Dane o lokalizowaniu widocznych celów:
··········

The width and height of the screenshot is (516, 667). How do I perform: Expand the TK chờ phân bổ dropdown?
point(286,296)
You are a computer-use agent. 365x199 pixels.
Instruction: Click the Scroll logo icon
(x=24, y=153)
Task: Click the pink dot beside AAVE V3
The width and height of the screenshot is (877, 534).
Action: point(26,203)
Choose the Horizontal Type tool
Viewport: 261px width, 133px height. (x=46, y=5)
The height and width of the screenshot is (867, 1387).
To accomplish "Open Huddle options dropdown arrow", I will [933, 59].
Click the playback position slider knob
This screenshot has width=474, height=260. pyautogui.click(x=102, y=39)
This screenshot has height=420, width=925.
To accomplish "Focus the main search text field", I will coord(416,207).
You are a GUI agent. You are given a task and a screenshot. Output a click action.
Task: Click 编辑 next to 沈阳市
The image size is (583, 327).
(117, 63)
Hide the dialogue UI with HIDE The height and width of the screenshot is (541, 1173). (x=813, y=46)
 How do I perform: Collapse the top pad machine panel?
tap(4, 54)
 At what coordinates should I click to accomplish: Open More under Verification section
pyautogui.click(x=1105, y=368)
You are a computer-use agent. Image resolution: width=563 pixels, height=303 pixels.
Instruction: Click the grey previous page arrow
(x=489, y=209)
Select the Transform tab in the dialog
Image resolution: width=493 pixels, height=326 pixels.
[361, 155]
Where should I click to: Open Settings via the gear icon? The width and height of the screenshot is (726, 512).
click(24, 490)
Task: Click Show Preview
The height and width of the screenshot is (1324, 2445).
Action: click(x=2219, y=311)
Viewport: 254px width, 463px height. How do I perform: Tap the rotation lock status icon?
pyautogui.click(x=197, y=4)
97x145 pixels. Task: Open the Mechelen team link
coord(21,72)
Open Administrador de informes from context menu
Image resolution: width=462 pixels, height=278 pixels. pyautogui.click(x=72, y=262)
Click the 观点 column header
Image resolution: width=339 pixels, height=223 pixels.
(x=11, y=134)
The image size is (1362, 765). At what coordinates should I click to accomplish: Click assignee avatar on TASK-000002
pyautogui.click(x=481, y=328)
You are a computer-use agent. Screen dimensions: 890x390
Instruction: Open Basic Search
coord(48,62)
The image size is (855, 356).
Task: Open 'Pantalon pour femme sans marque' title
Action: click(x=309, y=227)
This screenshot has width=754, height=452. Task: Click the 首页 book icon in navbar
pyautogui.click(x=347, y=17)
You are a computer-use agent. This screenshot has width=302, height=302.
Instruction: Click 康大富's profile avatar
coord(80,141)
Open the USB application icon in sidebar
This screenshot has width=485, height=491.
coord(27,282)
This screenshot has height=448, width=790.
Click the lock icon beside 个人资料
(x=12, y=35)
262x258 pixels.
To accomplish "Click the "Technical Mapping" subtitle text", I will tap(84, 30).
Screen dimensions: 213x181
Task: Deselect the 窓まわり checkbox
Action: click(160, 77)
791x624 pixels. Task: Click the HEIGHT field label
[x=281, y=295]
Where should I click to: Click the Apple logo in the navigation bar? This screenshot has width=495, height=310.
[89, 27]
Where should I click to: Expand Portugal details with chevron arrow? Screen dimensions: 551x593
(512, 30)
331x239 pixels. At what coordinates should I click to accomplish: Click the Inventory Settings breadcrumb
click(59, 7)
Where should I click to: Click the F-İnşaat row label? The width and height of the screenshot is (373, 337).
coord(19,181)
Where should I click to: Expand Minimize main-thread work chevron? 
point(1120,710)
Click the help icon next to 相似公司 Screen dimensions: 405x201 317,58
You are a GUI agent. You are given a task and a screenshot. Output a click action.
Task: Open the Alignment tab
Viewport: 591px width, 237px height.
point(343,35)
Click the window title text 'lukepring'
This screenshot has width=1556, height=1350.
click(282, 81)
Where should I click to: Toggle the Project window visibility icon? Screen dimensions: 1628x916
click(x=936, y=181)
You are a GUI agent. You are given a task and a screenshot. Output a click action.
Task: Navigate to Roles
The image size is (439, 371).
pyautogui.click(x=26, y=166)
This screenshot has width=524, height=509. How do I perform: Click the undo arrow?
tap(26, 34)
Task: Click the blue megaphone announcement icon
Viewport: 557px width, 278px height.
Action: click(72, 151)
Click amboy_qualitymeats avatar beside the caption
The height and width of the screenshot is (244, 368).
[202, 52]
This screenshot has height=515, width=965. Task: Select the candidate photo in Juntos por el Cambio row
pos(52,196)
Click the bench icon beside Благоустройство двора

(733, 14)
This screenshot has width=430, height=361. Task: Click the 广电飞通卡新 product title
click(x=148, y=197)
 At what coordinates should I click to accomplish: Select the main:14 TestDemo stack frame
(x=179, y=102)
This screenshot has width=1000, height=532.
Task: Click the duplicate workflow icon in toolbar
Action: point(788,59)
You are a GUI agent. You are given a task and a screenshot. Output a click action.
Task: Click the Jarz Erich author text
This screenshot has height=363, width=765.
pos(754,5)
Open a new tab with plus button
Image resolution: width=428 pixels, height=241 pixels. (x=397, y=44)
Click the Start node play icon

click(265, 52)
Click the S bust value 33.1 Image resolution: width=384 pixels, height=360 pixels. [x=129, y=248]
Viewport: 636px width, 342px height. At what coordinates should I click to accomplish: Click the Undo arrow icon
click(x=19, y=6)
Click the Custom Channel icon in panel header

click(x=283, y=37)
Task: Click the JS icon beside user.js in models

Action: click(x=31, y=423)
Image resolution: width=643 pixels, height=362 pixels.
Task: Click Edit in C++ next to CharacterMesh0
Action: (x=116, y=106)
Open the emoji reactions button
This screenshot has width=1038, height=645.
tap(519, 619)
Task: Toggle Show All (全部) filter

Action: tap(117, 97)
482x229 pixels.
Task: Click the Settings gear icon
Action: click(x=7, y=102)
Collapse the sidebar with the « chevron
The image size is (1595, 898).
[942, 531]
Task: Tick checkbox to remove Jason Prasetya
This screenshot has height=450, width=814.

··········

### [Treść zadania]
Wypisz, proszę, wszystkie powyższe dane wiersz po wierszu, bez najmniejszych zmian.

### [Wynik zadania]
The width and height of the screenshot is (516, 667). How do I perform: Expand the TK chờ phân bổ dropdown?
point(286,296)
You are a computer-use agent. 365x199 pixels.
Instruction: Click the Scroll logo icon
(x=24, y=153)
Task: Click the pink dot beside AAVE V3
The width and height of the screenshot is (877, 534).
Action: point(26,203)
Choose the Horizontal Type tool
Viewport: 261px width, 133px height. (x=46, y=5)
The height and width of the screenshot is (867, 1387).
To accomplish "Open Huddle options dropdown arrow", I will [933, 59].
Click the playback position slider knob
This screenshot has width=474, height=260. pyautogui.click(x=102, y=39)
This screenshot has height=420, width=925.
To accomplish "Focus the main search text field", I will coord(416,207).
You are a GUI agent. You are given a task and a screenshot. Output a click action.
Task: Click 编辑 next to 沈阳市
The image size is (583, 327).
(117, 63)
Hide the dialogue UI with HIDE The height and width of the screenshot is (541, 1173). (x=813, y=46)
 How do I perform: Collapse the top pad machine panel?
tap(4, 54)
 At what coordinates should I click to accomplish: Open More under Verification section
pyautogui.click(x=1105, y=368)
You are a computer-use agent. Image resolution: width=563 pixels, height=303 pixels.
Instruction: Click the grey previous page arrow
(x=489, y=209)
Select the Transform tab in the dialog
Image resolution: width=493 pixels, height=326 pixels.
[361, 155]
Where should I click to: Open Settings via the gear icon? The width and height of the screenshot is (726, 512).
click(24, 490)
Task: Click Show Preview
The height and width of the screenshot is (1324, 2445).
Action: click(x=2219, y=311)
Viewport: 254px width, 463px height. How do I perform: Tap the rotation lock status icon?
pyautogui.click(x=197, y=4)
97x145 pixels. Task: Open the Mechelen team link
coord(21,72)
Open Administrador de informes from context menu
Image resolution: width=462 pixels, height=278 pixels. pyautogui.click(x=72, y=262)
Click the 观点 column header
Image resolution: width=339 pixels, height=223 pixels.
(x=11, y=134)
The image size is (1362, 765). At what coordinates should I click to accomplish: Click assignee avatar on TASK-000002
pyautogui.click(x=481, y=328)
You are a computer-use agent. Screen dimensions: 890x390
Instruction: Open Basic Search
coord(48,62)
The image size is (855, 356).
Task: Open 'Pantalon pour femme sans marque' title
Action: click(x=309, y=227)
This screenshot has width=754, height=452. Task: Click the 首页 book icon in navbar
pyautogui.click(x=347, y=17)
You are a computer-use agent. This screenshot has width=302, height=302.
Instruction: Click 康大富's profile avatar
coord(80,141)
Open the USB application icon in sidebar
This screenshot has width=485, height=491.
coord(27,282)
This screenshot has height=448, width=790.
Click the lock icon beside 个人资料
(x=12, y=35)
262x258 pixels.
To accomplish "Click the "Technical Mapping" subtitle text", I will tap(84, 30).
Screen dimensions: 213x181
Task: Deselect the 窓まわり checkbox
Action: click(160, 77)
791x624 pixels. Task: Click the HEIGHT field label
[x=281, y=295]
Where should I click to: Click the Apple logo in the navigation bar? This screenshot has width=495, height=310.
[89, 27]
Where should I click to: Expand Portugal details with chevron arrow? Screen dimensions: 551x593
(512, 30)
331x239 pixels. At what coordinates should I click to accomplish: Click the Inventory Settings breadcrumb
click(59, 7)
Where should I click to: Click the F-İnşaat row label? The width and height of the screenshot is (373, 337).
coord(19,181)
Where should I click to: Expand Minimize main-thread work chevron? 
point(1120,710)
Click the help icon next to 相似公司 Screen dimensions: 405x201 317,58
You are a GUI agent. You are given a task and a screenshot. Output a click action.
Task: Open the Alignment tab
Viewport: 591px width, 237px height.
point(343,35)
Click the window title text 'lukepring'
This screenshot has width=1556, height=1350.
click(282, 81)
Where should I click to: Toggle the Project window visibility icon? Screen dimensions: 1628x916
click(x=936, y=181)
You are a GUI agent. You are given a task and a screenshot. Output a click action.
Task: Navigate to Roles
The image size is (439, 371).
pyautogui.click(x=26, y=166)
This screenshot has width=524, height=509. How do I perform: Click the undo arrow?
tap(26, 34)
Task: Click the blue megaphone announcement icon
Viewport: 557px width, 278px height.
Action: click(72, 151)
Click amboy_qualitymeats avatar beside the caption
The height and width of the screenshot is (244, 368).
[202, 52]
This screenshot has height=515, width=965. Task: Select the candidate photo in Juntos por el Cambio row
pos(52,196)
Click the bench icon beside Благоустройство двора

(733, 14)
This screenshot has width=430, height=361. Task: Click the 广电飞通卡新 product title
click(x=148, y=197)
 At what coordinates should I click to accomplish: Select the main:14 TestDemo stack frame
(x=179, y=102)
This screenshot has width=1000, height=532.
Task: Click the duplicate workflow icon in toolbar
Action: point(788,59)
You are a GUI agent. You are given a task and a screenshot. Output a click action.
Task: Click the Jarz Erich author text
This screenshot has height=363, width=765.
pos(754,5)
Open a new tab with plus button
Image resolution: width=428 pixels, height=241 pixels. (x=397, y=44)
Click the Start node play icon

click(265, 52)
Click the S bust value 33.1 Image resolution: width=384 pixels, height=360 pixels. [x=129, y=248]
Viewport: 636px width, 342px height. At what coordinates should I click to accomplish: Click the Undo arrow icon
click(x=19, y=6)
Click the Custom Channel icon in panel header

click(x=283, y=37)
Task: Click the JS icon beside user.js in models

Action: click(x=31, y=423)
Image resolution: width=643 pixels, height=362 pixels.
Task: Click Edit in C++ next to CharacterMesh0
Action: (x=116, y=106)
Open the emoji reactions button
This screenshot has width=1038, height=645.
tap(519, 619)
Task: Toggle Show All (全部) filter

Action: tap(117, 97)
482x229 pixels.
Task: Click the Settings gear icon
Action: click(x=7, y=102)
Collapse the sidebar with the « chevron
The image size is (1595, 898).
[942, 531]
Task: Tick checkbox to remove Jason Prasetya
This screenshot has height=450, width=814.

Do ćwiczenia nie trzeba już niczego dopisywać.